··· RAW DATA ···

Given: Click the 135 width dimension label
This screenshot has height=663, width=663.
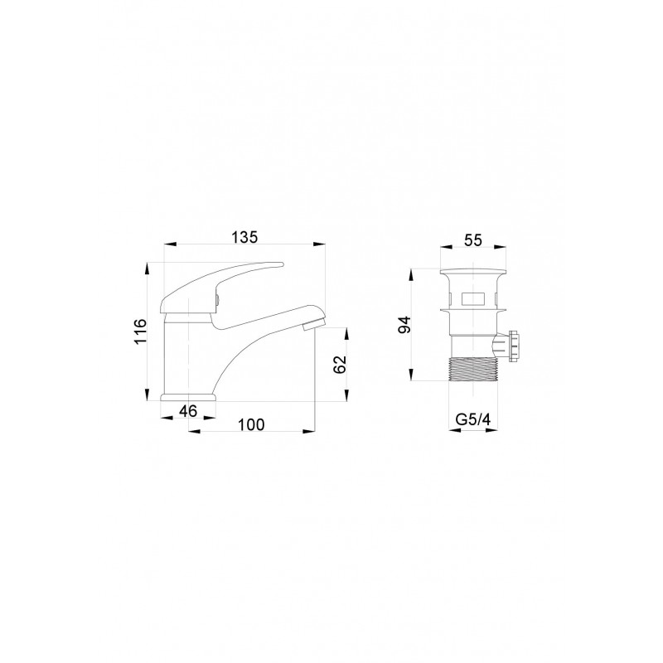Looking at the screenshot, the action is (x=244, y=238).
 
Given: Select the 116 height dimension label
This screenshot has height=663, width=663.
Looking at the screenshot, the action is (x=140, y=331).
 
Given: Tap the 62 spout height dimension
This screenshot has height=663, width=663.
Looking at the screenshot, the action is (x=340, y=364).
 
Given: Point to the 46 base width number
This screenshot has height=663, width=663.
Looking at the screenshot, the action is (x=188, y=410).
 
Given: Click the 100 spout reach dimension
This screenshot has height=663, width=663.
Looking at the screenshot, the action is (x=251, y=424).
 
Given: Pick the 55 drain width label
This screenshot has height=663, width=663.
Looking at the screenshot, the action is (x=472, y=240).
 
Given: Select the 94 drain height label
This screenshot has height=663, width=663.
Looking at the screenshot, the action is (x=404, y=325).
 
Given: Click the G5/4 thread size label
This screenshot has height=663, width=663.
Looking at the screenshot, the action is (x=472, y=420).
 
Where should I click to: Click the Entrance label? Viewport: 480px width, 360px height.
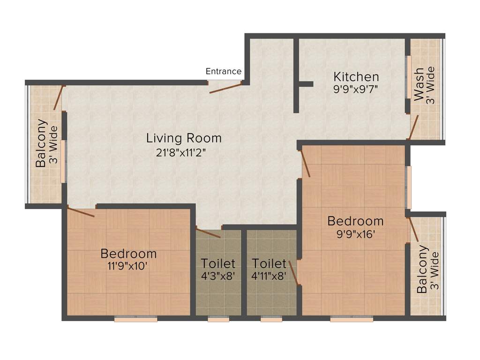[x=224, y=71]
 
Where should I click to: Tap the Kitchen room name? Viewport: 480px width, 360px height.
[x=356, y=76]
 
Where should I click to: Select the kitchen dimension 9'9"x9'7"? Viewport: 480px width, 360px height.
[x=356, y=89]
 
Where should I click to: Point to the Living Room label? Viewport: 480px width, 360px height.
[x=184, y=138]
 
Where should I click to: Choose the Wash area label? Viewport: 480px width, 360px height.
[x=419, y=85]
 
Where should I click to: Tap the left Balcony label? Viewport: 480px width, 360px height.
[x=41, y=143]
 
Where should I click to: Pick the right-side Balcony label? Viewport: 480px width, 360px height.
[x=422, y=269]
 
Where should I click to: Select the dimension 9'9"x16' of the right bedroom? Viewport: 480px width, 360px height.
[x=355, y=233]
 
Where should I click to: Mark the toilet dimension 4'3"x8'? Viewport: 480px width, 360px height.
[x=218, y=276]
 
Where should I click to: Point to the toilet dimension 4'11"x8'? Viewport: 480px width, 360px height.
[x=269, y=276]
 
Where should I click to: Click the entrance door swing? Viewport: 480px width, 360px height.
[x=225, y=88]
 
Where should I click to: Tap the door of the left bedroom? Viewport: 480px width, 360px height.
[x=82, y=212]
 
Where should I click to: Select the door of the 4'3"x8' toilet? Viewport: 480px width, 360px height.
[x=208, y=233]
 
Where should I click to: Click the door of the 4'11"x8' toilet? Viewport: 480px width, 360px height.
[x=293, y=273]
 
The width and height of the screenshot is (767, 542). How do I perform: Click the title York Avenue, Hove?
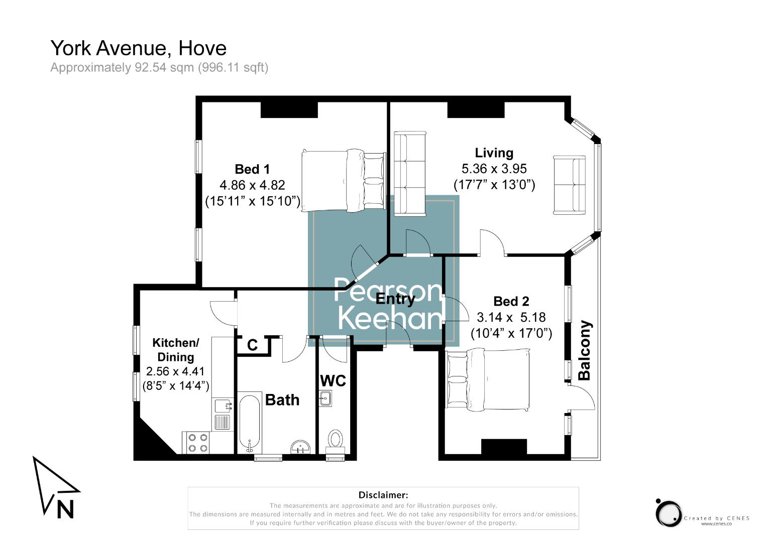[x=139, y=48]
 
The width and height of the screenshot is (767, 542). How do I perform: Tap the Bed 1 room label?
[x=252, y=169]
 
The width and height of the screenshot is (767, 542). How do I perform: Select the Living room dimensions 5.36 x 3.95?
[x=494, y=169]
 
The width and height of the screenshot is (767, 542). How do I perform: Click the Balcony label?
[x=585, y=350]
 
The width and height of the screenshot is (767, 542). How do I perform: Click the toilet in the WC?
[x=335, y=440]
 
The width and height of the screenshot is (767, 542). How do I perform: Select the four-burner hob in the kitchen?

···

# YOUR INSTRUCTIONS:
Reproduce all of the data above, replacing "Balcony" with "Terrace" wherever it occurs and changing nothing else. Omit the pictures.

# ANSWER FOR THIS EXERCISE:
Given: Click the 135 width dimension label
This screenshot has height=663, width=663.
Looking at the screenshot, the action is (x=244, y=238).
 
Given: Select the 116 height dimension label
This screenshot has height=663, width=663.
Looking at the screenshot, the action is (x=140, y=331).
 
Given: Tap the 62 spout height dimension
This screenshot has height=663, width=663.
Looking at the screenshot, the action is (x=340, y=364).
 
Given: Point to the 46 base width number
This screenshot has height=663, width=663.
Looking at the screenshot, the action is (x=188, y=410).
 
Given: Click the 100 spout reach dimension
This screenshot has height=663, width=663.
Looking at the screenshot, the action is (x=251, y=424).
 
Given: Pick the 55 drain width label
This screenshot has height=663, width=663.
Looking at the screenshot, the action is (x=472, y=240).
 
Given: Select the 94 drain height label
This screenshot has height=663, width=663.
Looking at the screenshot, the action is (x=404, y=325).
 
Given: Click the G5/4 thread size label
This screenshot has height=663, width=663.
Looking at the screenshot, the action is (x=472, y=420).
 
Where should I click to: Click the Entrance label? Viewport: 480px width, 360px height.
[x=224, y=71]
 
Where should I click to: Tap the Kitchen room name? Viewport: 480px width, 360px height.
[x=356, y=76]
 
Where should I click to: Select the kitchen dimension 9'9"x9'7"? Viewport: 480px width, 360px height.
[x=356, y=89]
 
Where should I click to: Point to the Living Room label? Viewport: 480px width, 360px height.
[x=184, y=138]
 
Where should I click to: Choose the Wash area label? Viewport: 480px width, 360px height.
[x=419, y=85]
 
Where should I click to: Tap the left Terrace label? Viewport: 480px width, 360px height.
[x=41, y=143]
 
Where should I click to: Pick the right-side Terrace label? Viewport: 480px width, 360px height.
[x=422, y=269]
 
Where should I click to: Select the dimension 9'9"x16' of the right bedroom? Viewport: 480px width, 360px height.
[x=355, y=233]
 
Where should I click to: Mark the toilet dimension 4'3"x8'? Viewport: 480px width, 360px height.
[x=218, y=276]
 
Where should I click to: Point to the toilet dimension 4'11"x8'? Viewport: 480px width, 360px height.
[x=269, y=276]
 
Where should I click to: Click the entrance door swing? Viewport: 480px width, 360px height.
[x=225, y=88]
 
Where should I click to: Tap the door of the left bedroom? Viewport: 480px width, 360px height.
[x=82, y=212]
 
Where should I click to: Select the door of the 4'3"x8' toilet? Viewport: 480px width, 360px height.
[x=208, y=233]
 
Where should I click to: Click the door of the 4'11"x8' toilet? Viewport: 480px width, 360px height.
[x=293, y=273]
 
The width and height of the screenshot is (767, 542). How do I perform: Click the title York Avenue, Hove?
[x=139, y=48]
 
The width and height of the screenshot is (767, 542). How do I perform: Tap the Bed 1 room label?
[x=252, y=169]
 
The width and height of the screenshot is (767, 542). How do I perform: Select the Living room dimensions 5.36 x 3.95?
[x=494, y=169]
 
The width and height of the screenshot is (767, 542). How do I perform: Click the Terrace label?
[x=585, y=350]
 
The width and height of the screenshot is (767, 542). How do I perform: Click the toilet in the WC?
[x=335, y=440]
 
The width and height of the screenshot is (767, 542). How do I perform: Select the four-burner hob in the kitchen?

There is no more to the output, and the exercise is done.